Special Paclet Formats

Mathematica uses a number of specially constructed paclets to drive some of its frameworks. We'll briefly talk about these frameworks and how they showcase what paclets can do.

Curated Data

The curated data framework has been in Mathematica since version 6. As I understand it, it is the Ur-usage for paclets. These paclets drive almost all the functions ending in Data , like ChemicalData , ElementData , and ExampleData .

A curated data function is in some sense a paclet is a divided into 3 chunks.

There is a code paclet that looks like:

 
<DataType>Data
+ PacletInfo.m
Kernel
+ init.m
<DataType>Data.m



which configures a function <DataType>Data that acts as a router to two resource paclets.
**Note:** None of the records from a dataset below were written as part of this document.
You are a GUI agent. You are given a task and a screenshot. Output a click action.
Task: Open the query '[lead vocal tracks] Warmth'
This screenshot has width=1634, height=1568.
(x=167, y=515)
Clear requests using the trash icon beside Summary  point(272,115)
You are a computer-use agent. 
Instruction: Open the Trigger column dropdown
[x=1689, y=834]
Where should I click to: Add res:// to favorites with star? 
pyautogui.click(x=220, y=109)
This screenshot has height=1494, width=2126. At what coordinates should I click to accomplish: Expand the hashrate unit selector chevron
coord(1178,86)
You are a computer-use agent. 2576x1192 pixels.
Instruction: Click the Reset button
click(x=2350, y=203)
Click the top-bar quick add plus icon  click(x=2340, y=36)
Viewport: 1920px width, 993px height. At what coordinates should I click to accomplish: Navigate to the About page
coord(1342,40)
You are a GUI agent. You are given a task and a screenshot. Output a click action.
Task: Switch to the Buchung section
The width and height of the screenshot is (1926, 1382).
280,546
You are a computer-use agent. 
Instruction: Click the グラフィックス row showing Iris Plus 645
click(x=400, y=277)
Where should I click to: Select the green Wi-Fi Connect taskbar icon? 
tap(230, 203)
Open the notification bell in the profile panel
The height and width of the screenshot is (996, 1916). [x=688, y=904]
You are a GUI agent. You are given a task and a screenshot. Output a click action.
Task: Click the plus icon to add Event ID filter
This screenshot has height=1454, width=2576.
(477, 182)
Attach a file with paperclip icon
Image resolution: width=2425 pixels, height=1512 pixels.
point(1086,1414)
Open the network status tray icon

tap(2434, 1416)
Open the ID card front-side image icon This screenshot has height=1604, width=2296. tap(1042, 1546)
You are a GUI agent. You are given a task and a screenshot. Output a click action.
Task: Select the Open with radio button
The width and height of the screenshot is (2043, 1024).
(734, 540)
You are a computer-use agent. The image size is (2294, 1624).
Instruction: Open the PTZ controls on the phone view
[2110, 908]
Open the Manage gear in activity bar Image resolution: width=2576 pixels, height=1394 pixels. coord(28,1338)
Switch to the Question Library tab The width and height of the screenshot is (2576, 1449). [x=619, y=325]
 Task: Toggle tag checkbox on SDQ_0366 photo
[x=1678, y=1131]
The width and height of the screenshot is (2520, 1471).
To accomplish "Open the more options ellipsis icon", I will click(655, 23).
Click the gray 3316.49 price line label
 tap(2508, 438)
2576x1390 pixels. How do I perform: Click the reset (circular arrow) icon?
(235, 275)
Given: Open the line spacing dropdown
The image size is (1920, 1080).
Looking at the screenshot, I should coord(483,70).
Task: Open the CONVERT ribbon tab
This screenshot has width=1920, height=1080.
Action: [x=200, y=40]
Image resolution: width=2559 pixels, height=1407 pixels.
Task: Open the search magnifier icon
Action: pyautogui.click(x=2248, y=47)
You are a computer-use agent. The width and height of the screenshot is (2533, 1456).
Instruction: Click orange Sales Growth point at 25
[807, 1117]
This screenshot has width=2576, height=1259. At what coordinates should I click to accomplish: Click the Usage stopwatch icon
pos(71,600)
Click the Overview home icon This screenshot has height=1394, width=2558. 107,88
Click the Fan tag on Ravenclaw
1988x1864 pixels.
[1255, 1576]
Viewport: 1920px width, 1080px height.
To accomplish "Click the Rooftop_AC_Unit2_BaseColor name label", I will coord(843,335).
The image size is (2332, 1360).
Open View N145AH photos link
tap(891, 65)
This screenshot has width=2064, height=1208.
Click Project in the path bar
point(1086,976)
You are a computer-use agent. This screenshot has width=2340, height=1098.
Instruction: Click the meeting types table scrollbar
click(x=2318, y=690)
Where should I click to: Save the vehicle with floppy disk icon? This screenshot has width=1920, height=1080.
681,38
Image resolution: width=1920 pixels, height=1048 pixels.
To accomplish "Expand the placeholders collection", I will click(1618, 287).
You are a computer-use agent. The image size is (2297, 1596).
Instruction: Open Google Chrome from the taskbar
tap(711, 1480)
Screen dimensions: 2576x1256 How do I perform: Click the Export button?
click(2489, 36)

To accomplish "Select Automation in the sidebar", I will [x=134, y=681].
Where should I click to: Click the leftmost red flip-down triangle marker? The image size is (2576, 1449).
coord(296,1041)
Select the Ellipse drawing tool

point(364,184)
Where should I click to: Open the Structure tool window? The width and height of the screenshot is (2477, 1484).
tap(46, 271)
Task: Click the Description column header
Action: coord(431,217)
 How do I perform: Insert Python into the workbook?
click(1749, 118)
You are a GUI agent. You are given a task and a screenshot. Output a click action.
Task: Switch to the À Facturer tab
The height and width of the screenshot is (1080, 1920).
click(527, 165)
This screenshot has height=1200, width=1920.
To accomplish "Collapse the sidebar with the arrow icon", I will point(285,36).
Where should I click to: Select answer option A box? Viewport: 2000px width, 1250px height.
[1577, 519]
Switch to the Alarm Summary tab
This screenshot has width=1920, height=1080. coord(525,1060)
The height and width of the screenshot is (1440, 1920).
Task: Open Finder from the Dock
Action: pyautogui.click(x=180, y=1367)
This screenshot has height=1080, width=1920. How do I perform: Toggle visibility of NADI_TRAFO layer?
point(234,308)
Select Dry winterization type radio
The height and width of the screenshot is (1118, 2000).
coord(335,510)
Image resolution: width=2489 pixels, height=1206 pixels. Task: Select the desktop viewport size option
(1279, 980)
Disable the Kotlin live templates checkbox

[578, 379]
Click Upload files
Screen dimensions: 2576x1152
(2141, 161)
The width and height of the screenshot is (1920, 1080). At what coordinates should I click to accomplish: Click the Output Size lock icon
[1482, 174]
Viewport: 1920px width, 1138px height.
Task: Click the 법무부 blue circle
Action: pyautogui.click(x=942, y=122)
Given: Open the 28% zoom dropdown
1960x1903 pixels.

The first resource paclet is looks like

 
<DataType>Data_Index
+ PacletInfo.m
Data
+ Index.wdx
+ Functions.wdx
+ Names.wdx
+ Groups.wdx
+ Properties.wdx
+ PrivateGroups.wdx



And the raw data distributes over a number of paclets that look like

 
<DataType>Data_Part01
+ PacletInfo.m
Data
+ Part01.wdx



ExampleData

The ExampleData system works in a similar way to the bulk curated data, but since it provides more specialized resources it serves them in a slightly different way. Each of its resources looks like:

 
ExampleData_<DataName>
+ PacletInfo.m
Data
+ <DataName>.wdx



You can leverage this to make it serve your own resources with a bit of work.

Service Connections

The Service Connections Framework is a good example of the flexibility of the paclet system. It provides a general set of high-level functions ServiceConnect , ServiceExecute , ServiceDisconnect , and low-level infrastructure that allow paclets to provide flexible connections to APIs with little effort.

Every service in the \$Services list provides a paclet which looks like:

 
ServiceConnection_<ServiceName>
+ PacletInfo.m
Kernel


The framework first calls load.m which then loads the other packages. In the end a single set of functions is returned that encapsulates all the API parameters that the service provides.